As I began yesterday, I’ve started a series on the gamification of the workplace. I think this is something project managers need to understand, because the frameworks that gamification intends to create are directly relevant to the work that we do.
Before I dive into the cool, point-based, leveling-based, achievement-based gaming mechanics that are currently all the rage, it wouldn’t be fair to leave out some of the more base aspects of gaming that influence behaviour. They may not be as glamorous as an achievements framework, but are important aspects of gaming nonetheless.
To begin, the most fundamental purpose of gaming is as diversionary entertainment. For as long as mankind has been able to speak, there’s been a tacit, communal acknowledgement that the real world can be kind of…lame. Reality isn’t perfect. Reality isn’t flawless. And there are glitches in “Real World 1.0 Beta” that don’t seem to be addressed in a forthcoming service patch (has anyone even seen release notes?) It’s because of this fact, we as a species have developed archetypes through which to seek escape from the buggy quagmires that are our lives. These archetypes are the product of storytelling, which is an art as old as humanity.

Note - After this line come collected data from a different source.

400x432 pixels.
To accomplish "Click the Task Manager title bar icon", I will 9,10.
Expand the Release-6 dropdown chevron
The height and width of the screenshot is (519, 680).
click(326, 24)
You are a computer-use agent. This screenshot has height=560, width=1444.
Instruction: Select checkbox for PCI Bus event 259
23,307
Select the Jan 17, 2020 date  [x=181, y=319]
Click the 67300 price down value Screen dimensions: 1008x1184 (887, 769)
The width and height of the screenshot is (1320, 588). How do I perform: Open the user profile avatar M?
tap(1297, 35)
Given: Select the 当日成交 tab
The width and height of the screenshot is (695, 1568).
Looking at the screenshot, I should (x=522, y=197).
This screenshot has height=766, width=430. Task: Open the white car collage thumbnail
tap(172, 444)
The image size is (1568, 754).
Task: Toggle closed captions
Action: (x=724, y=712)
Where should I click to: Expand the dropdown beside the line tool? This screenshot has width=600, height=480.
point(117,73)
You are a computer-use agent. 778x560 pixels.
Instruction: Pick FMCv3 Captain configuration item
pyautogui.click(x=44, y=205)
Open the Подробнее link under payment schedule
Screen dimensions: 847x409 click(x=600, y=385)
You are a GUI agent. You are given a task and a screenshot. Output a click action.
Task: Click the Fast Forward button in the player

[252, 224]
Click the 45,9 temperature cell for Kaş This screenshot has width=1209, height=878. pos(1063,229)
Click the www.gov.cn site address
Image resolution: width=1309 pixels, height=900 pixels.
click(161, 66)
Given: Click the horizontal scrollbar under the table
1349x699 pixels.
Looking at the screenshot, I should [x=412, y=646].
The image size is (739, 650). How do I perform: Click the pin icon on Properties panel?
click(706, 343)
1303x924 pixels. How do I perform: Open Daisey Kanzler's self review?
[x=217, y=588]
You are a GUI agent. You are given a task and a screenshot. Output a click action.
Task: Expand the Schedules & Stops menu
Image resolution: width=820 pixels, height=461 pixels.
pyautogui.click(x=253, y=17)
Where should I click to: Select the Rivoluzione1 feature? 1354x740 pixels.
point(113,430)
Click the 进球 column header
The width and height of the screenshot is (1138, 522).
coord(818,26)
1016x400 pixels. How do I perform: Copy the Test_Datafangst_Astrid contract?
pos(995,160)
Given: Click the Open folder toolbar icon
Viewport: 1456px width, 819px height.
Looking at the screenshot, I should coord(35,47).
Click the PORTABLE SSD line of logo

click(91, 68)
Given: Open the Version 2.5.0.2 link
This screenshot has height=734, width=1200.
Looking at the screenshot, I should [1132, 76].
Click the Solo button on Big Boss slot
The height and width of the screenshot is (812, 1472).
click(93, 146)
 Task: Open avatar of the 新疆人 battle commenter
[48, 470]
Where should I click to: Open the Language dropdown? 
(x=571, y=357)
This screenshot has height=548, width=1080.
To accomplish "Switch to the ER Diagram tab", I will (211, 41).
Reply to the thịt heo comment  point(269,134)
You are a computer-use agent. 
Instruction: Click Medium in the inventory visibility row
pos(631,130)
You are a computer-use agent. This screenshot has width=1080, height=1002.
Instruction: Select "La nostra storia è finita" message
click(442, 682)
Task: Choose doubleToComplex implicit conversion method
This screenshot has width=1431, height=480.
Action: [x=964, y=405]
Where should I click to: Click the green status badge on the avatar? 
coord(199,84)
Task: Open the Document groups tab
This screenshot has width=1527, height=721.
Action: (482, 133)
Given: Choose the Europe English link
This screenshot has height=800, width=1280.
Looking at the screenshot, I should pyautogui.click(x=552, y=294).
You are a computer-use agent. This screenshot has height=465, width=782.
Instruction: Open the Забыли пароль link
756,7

Storytelling allows us to flee the real world, and immerse ourselves in an alternate reality where we can relate with a hero for a little while. We know the hero isn’t us, but we get to pretend we understand the hero, and walk in his or her shoes for as long as we immerse ourselves. The hero isn’t flawed in the same way that we are flawed. The hero is a stripped down version of all the things we’d like ourselves to be. For example, while many of us grew up on the adventures of Indiana Jones, we never got to see him whimpering like a little girl, locked in the bathroom with a scorching case of traveler’s diarrhea. It likely would have happened to the poor man (had he been real: I’m sure it’s happened to Harrison Ford), but we don’t get to know about that part. Moreover, we don’t want to know about that part–it doesn’t befit a hero.
When we play a video game, for the most part, we’re taking on the persona of an archetypal character. It’s not always the case: I can’t find anything archetypal about Freecell, for example, but the vast majority of games you find online these days contain an element of storytelling. You’re a giant tree bearing holy fruit trying to defend yourself from evil bugs (The Hero). You’re a demon trying to find a way to send an evil reincarny back to hell (The Outlaw). You own a farm and need to help it thrive (The Caregiver). All of these examples place you in a scenario where you have to suspend disbelief and accept the archetype with which you’re credited (which could be one of many).
Why are archetypes an important part of gamification? Because archetypes are constructs designed to influence how we act in response to certain situations.
Even in ancient times, the powers-that-were used archetypes as a tool to educate the masses to drive specific behaviours. The legend of Persephone is the cautionary story of the Innocent Archetype. A girl, abducted by Hades to the underworld has a chance to escape…but little does she know anyone who eats food in the underworld is doomed to spend eternity there. Hades tricks poor Persephone into eating pomegranate seeds while she’s still down there, and her fate is sealed. Today, instead of going into details, we just tell our children not to get in a creepy, unwashed van with strangers…the words and names might be different, but the purpose behind the story is the same. By telling a archetypal story, we encourage our listeners to behave (or not behave) in specific ways. Think of it as the original idea marketing.
Indeed, advertisers have long known about the power of archetypes. How often do you turn on the television to find yourself in the shoes of the protagonist of a commercial? “Buy this cereal and you can be just like our hero! You’ll be sexier…smarter…richer…overall just a better person…than the person you are now (I mean, euw!).” Active Imagination Sports Marketing identifies twelve common archetypes used in advertising, and calls out the desires, goals and fears held by the observer of each one. The concept isn’t new.
I’ve written about the concepts of archetypes before, which is why I’m a big fan of the TV show Glee. Breakfast Club, the iconic teen movie from the 1980s is another good example. Segregate fictional characters by specific traits and amplify those traits to make a point: the results can influence the viewer’s subsequent behaviour, attitudes…even their identity…depending on whether or not the viewer felt the character was worth identifying deeply with. That’s pretty powerful stuff!
How powerful is it?
Take a look at the success of this year’s Old Spice Guy. Isaiah Mustafa portrayed a deliberately crafted construct of the “uber man”…impossibly perfect in every way. The result? An increase in sales of 107%. 1.4 billion campaign impressions and Old Spice is the #1 all-time most viewed branded channel on YouTube. Old Spice body wash is currently the #1 brand of body wash for men. That’s kind of impressive.